この一年くらい、社会人になってから低調になっていた読書熱が続いている。そして、読むだけではなくアウトプットして「読んだ内容を自分のものにする」ことの重要性も実感している。というのも、夢中になって読むのはいいけれど、さて内容を実行できているか、自分の血肉になっているかを自問自答したときに、自信を持って「Yes」と答えられない自分に気づいたからだ。単純な話、読んだことの多くを覚えていないことに危機感を持っている。

そこで、アウトプットが必要になる。記憶に定着させること、実行することの為にはアウトプットすることが一番。そう思ってnoteでも読書感想文を多少なりとも書いてきたし、自分の中で一定程度の成果はあったように思う。

しかし、如何せん、書く方が追いつかない。時間的な問題もあるけれど、それ以上に上手くテーマ性を作って結論のある文章に出来る気がしない。読む方は1週間に3冊だとして、noteに読書感想を書こうとすると躊躇ってしまって1冊分も書けない。「noteに書かなきゃ」と思うと、もっと真剣に読み深めないといけない気がして、読む方まで億劫になってくる。これでは本末転倒だし…と自分で決めたことなのに、なんだかモヤモヤしていた。読み終わったけど書けないことに焦りを募らせる日々。

でも、ふと気が付いた。そもそもアウトプットとしての読書感想文は、自分が「学んだことを定着させ、実行に移す」ための手段として始めたことだ。そうであれば、「学びを生かす」という目的が達成されればいいわけで、noteという人目に触れる場所に投稿せずとも、殴り書きのメモでOKだと気付いた。同じSNSでも短い一言で今、吐き出したい、残しておきたい心の動き、共有したいことはTwitterでも良いわけだ。

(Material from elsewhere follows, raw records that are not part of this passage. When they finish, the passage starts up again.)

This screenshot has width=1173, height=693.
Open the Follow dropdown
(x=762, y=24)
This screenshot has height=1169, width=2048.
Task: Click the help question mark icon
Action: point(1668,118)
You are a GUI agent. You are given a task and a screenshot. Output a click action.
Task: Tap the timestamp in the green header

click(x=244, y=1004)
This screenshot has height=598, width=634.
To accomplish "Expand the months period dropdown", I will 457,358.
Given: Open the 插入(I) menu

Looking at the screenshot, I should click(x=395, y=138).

でも、noteに書くことも諦めたくはない。感想文でないなら、何を書くか…と考えたときに原点回帰で良いのだと思いついた。つまり、日常生活の一部としてのエッセイなら書ける気がする。読書感想文だと思うと、本を主体にして一貫したテーマが必要ではないか、もしくは、目にした人がその本を読んでみたくなるような文章を書きたい、等と思ってしまいがちだが、「その本を読んだ自分が今日、感じたこと」「本を通じて思い出したエピソード」、つまり、本をきっかけとして生まれた徒然なる思いを書くならできそう、というわけだ。これも言うは易し、かもしれないが。

ひとまず、noteでは「本にまつわるエッセイ」を綴ってみようと思う。もしかしたら日記レベルで終わるかもしれないが、それはそれ。とにかく一行でも書くことに意味があると信じたい。